善人ヲ装ウ、正直ナ悪党。
「・・・・・・・もし、藍の気持ちがオレに揺れたら、それはそれで仕方のない事だよね??」
剛は、本気で藍に縋るつもりだ。
「・・・・・・・剛は、藍の事好きなワケじゃないだろ」
本気で藍を好きならまだしも・・・・・・・イヤ、それも無理だけど、ただ辛いからって理由で藍を渡せるワケがない。

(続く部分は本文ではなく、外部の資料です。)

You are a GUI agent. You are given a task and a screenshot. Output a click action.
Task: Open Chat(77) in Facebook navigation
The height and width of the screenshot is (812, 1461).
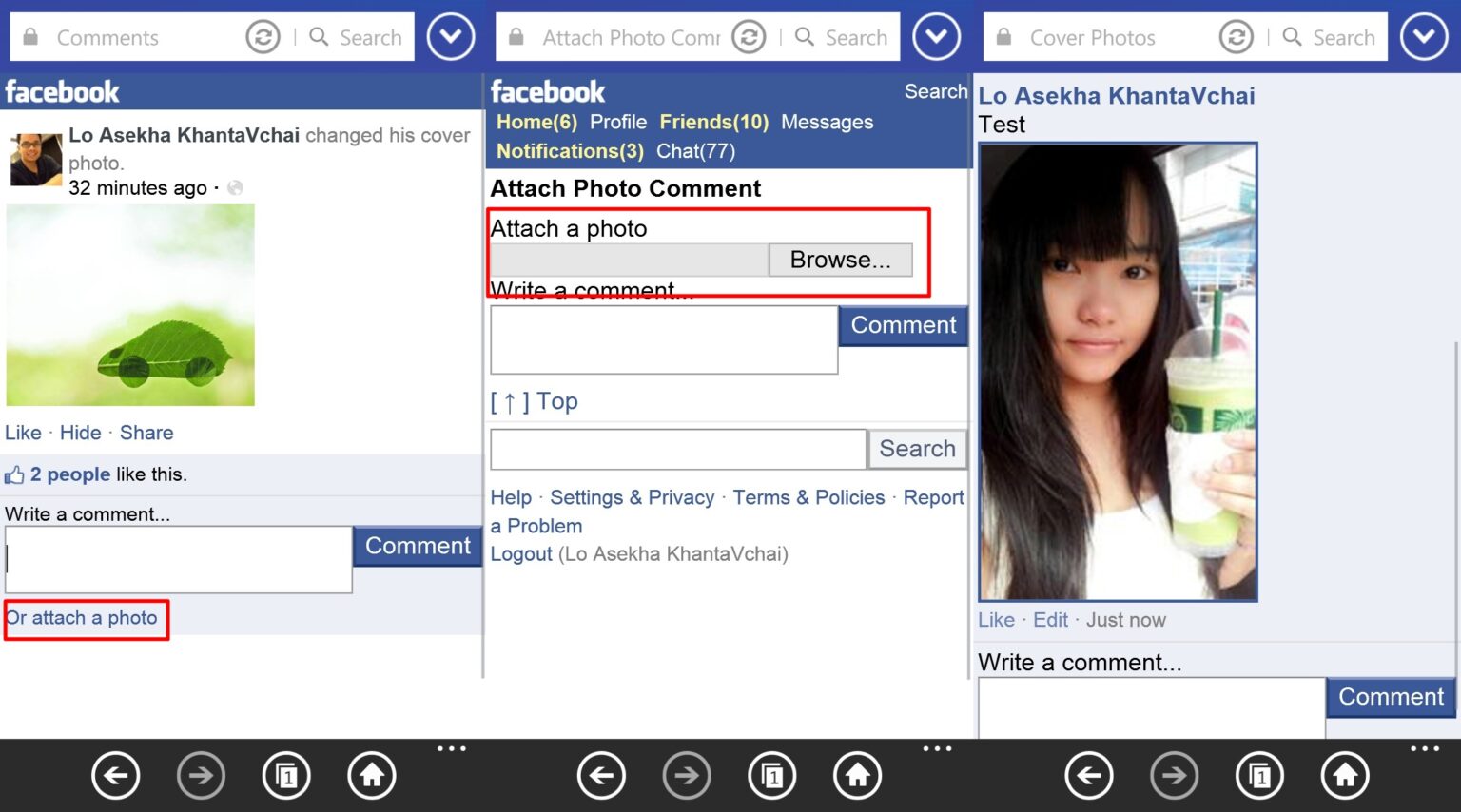[695, 151]
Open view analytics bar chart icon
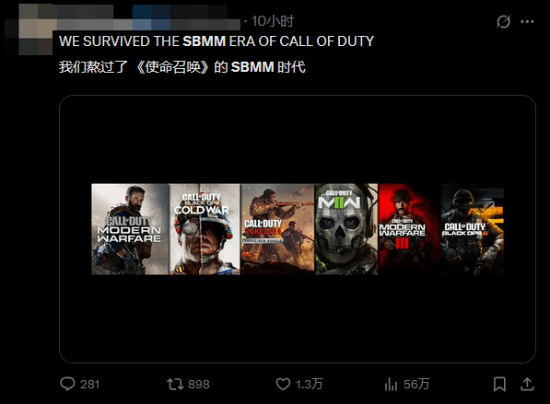The height and width of the screenshot is (404, 550). [x=391, y=384]
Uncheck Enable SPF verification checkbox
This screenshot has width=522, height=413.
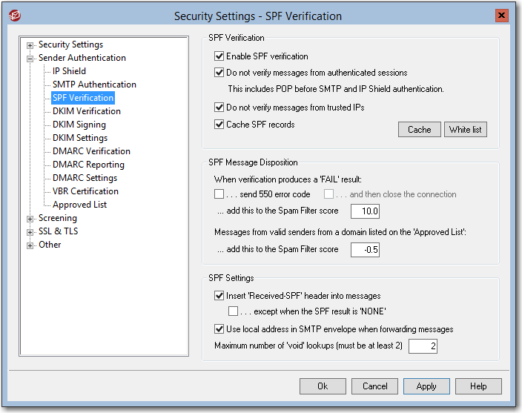[x=219, y=56]
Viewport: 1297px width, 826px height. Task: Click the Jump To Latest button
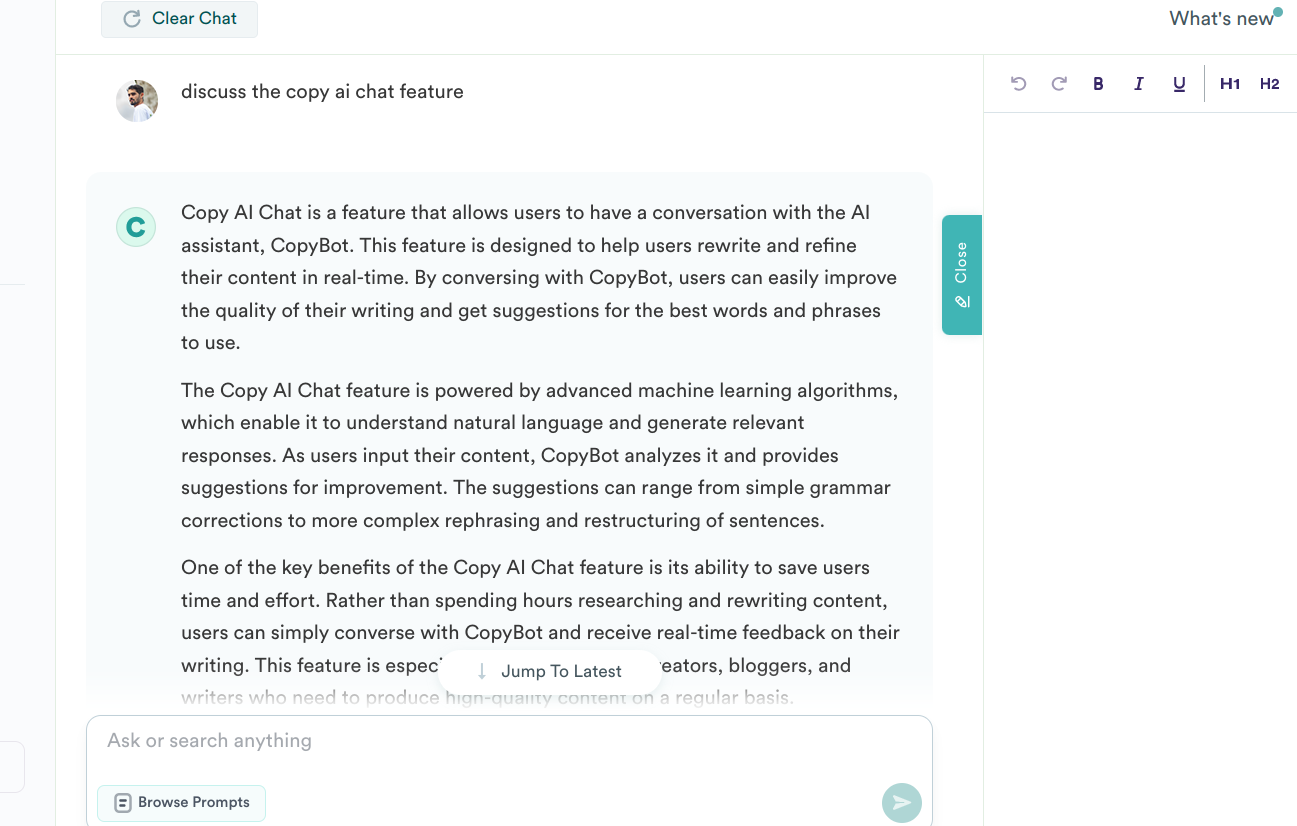(x=550, y=671)
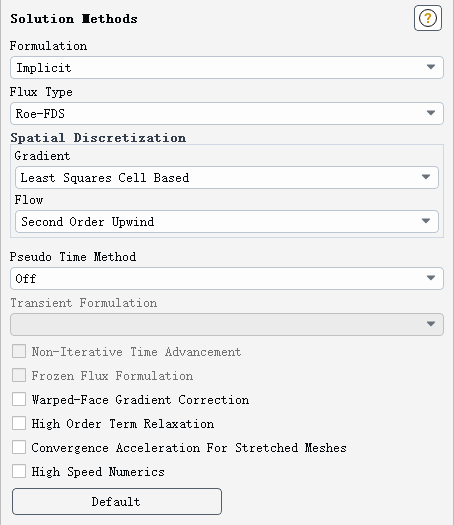Click the Formulation dropdown arrow

pyautogui.click(x=431, y=67)
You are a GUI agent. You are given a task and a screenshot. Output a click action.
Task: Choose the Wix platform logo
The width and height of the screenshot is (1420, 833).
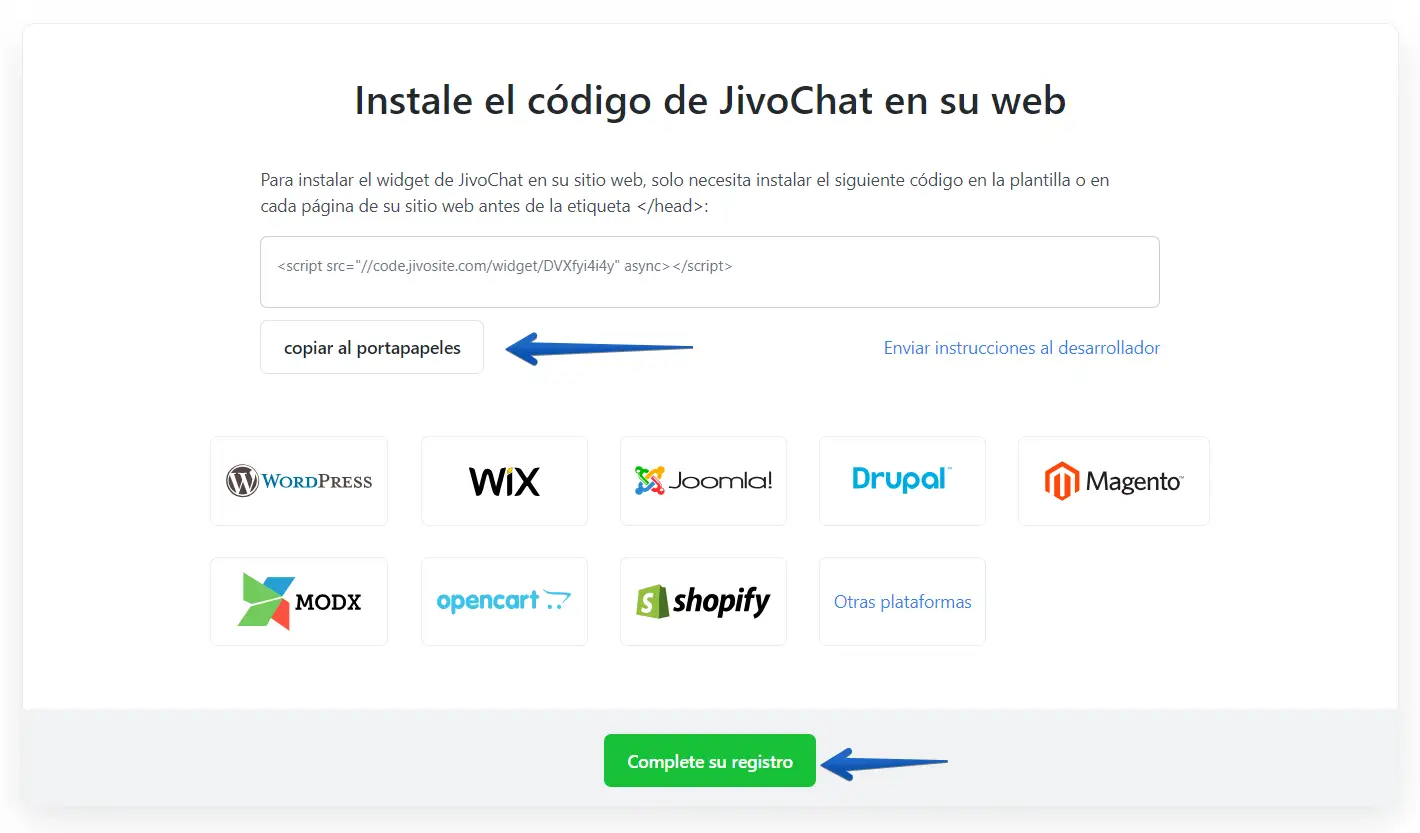click(x=504, y=481)
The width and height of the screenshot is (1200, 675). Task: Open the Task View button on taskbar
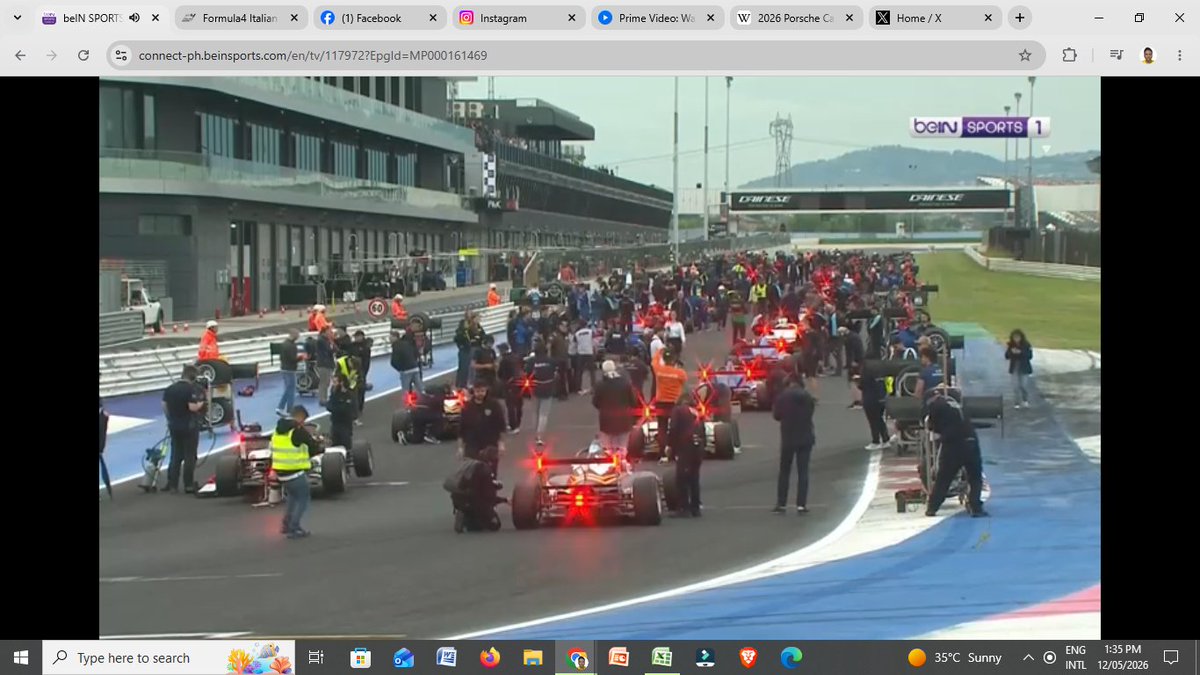[x=315, y=657]
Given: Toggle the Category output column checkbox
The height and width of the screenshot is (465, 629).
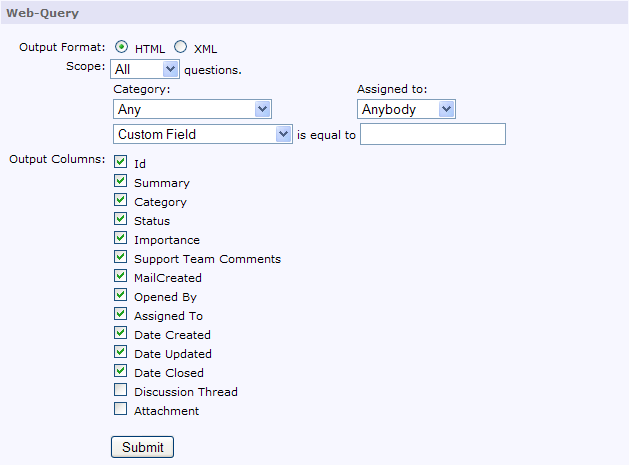Looking at the screenshot, I should [120, 199].
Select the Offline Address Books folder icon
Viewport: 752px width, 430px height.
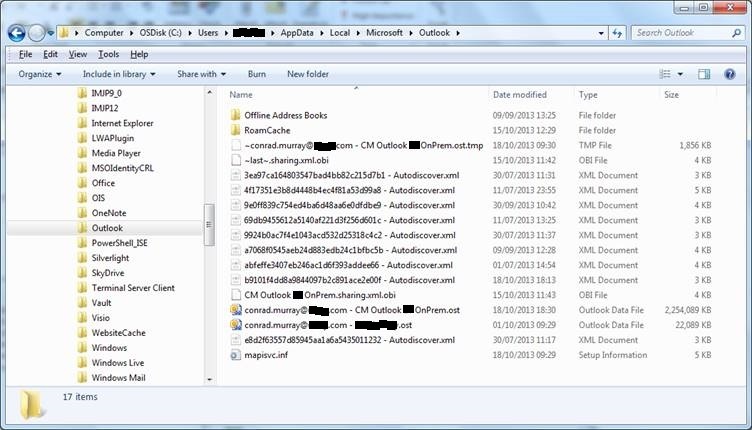pos(235,115)
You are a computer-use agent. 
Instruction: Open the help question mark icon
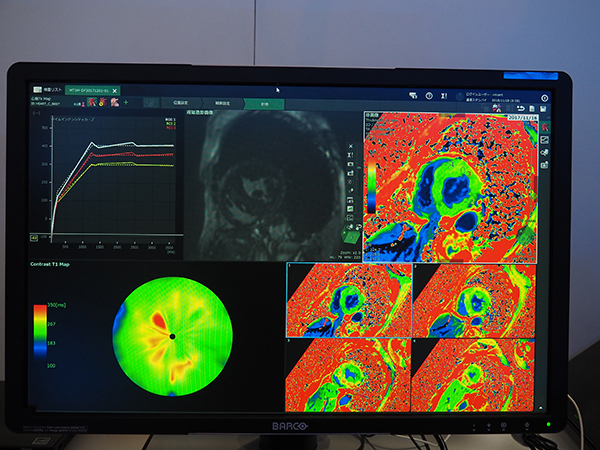[428, 96]
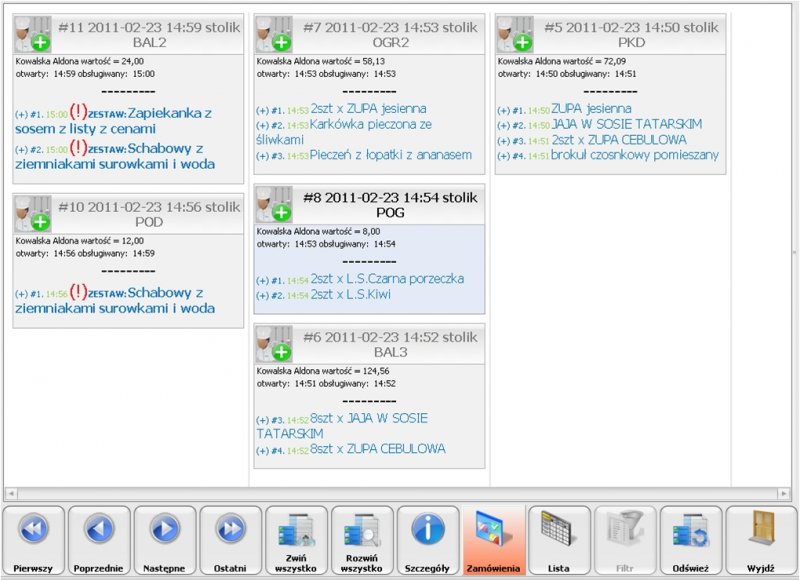The width and height of the screenshot is (800, 581).
Task: Click chef icon on order #7
Action: pyautogui.click(x=273, y=35)

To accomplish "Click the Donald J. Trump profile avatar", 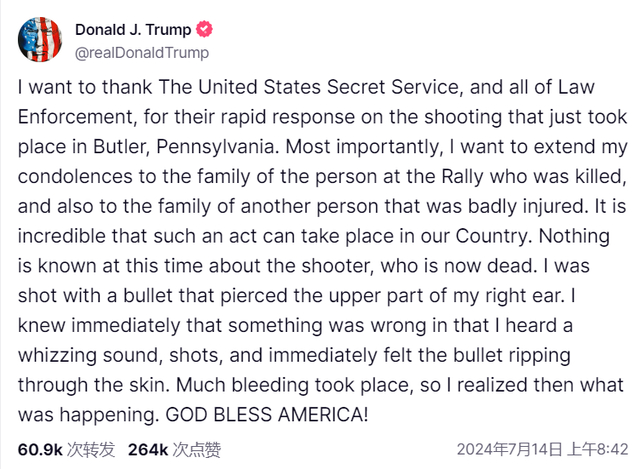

「・・・・・・・オレ、オレの事をずっと好きでいてくれる人と一緒にいたいんだよ。 藍はさ、道徳に反するような事、絶対しない性格じゃん?? ・・・・・・藍といると落ち着く。 藍がいてくれたら、安心出来るんだろうなって思う」
剛の言っている事は解る。 オレもそう思う。 でも
「・・・・・・・それは『好き』って事じゃないだろ」
「『好き』って事ではなくないよ。 オレ、藍とキスもセックスも出来るし」
・・・・・・・・何言ってんだ、コイツ。
人は心に大きな傷を負うと、こんなにも精神が崩れてしまうものなのか・・・・・。
本来の剛は、こんなウンコ野郎ではない。
何か、剛が哀れで可哀想に思えた。
でも、だからって、藍を淋しさや辛さの穴埋めなどに使わせない。